Il a fallu de temp pour qu'elle veuille me parler de nouveau, probablement elle en a eu besoin pour s'éloigner, grandir. Refaire sa vie, ailleurs, autrement.

23 décembre

Dans l'avion vers USA

Chez Agnès, j'essaierai de ne pas trop me mettre en avant par rapport aux autres membres de la famille. Don m'est encore assez étranger, mais pour Agnès il va être ce dont elle a vraiment besoin et peut-être pourrons-nous nous rapprocher avec le temps.

Elle a invité Sandou (mon ex) et ma belle sœur, mais j’y vais seule, sans François.

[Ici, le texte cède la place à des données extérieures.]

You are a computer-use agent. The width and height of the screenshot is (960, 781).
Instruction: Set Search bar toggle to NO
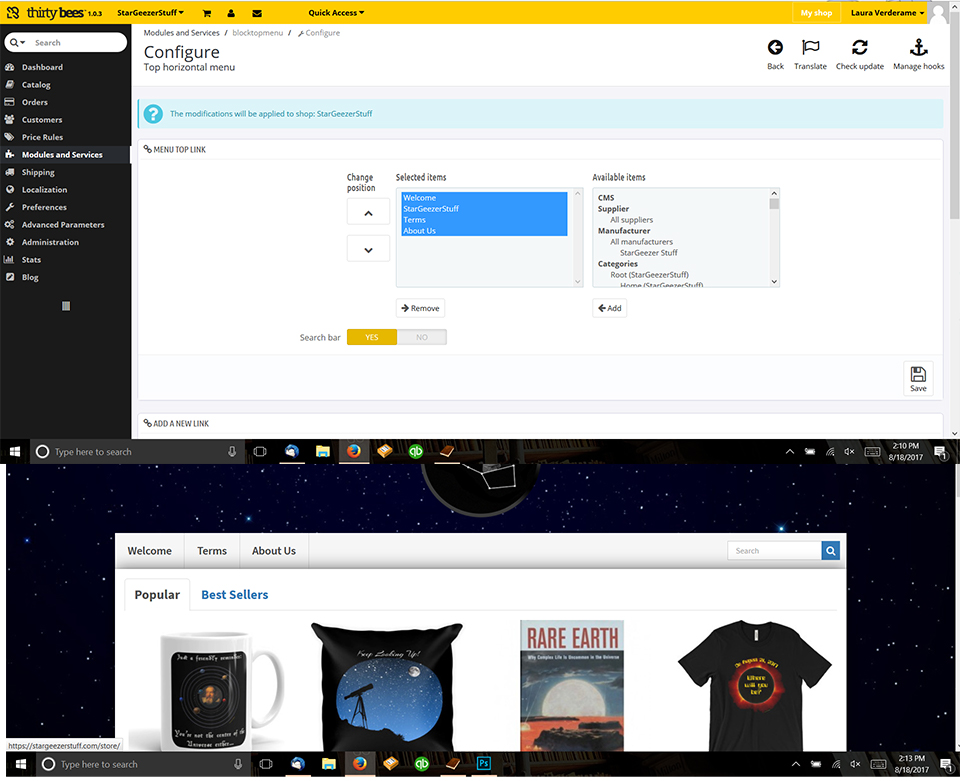pyautogui.click(x=421, y=337)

25 décembre 1990 Washington

Aujourd'hui Agnès s’est unie avec Dan. Elle était une très belle mariée. Elle a eu un joli mariage, planifié, organisé en grande partie par elle. Ils vont très bien ensemble et ils s'aiment beaucoup.
Le fait que nos familles sont très différentes ne va pas les gêner, puisque nous serons loin, sauf s’ils ont besoin de nous pour leurs gosses. Don a un très bon cœur et aime très profondément Agnès.

Le jour du mariage Sandou (mon ex) s’est comporté comme il faut, mais hier, lors de notre premier rencontre avec les parents de Don, non. Il est venu en retard et ivre mort.

François me manque. Je parle beaucoup de lui. Encore cinq jours et nous serons ensemble.

Demain je dois faire un chou farci, ensuite acheter le lecteur de disque pour notre Mac, téléphoner au club Apple de Washington et acheter des livres sur Windows 3.

Je suis éreintée.

Agnès, « Angie » en anglais, est sur la bonne voie. C'est très important. Est–elle aussi bien en elle-même? Sinon, pourquoi n'a t elle pas tenu compte de nous ? Elle m'a heurtée, peinée, énervée ces derniers jours, en s'esquivant, se cachant, en évitant de me parler et en refusant de m’écouter.
C'était la dernière fois que j'ai vu Sandou. Puis, je lui avais dit plus tard au téléphone de boire moins pour soigner davantage sa santé. Il est parti en Roumanie. Et subitement mort quelques semaines à peine après.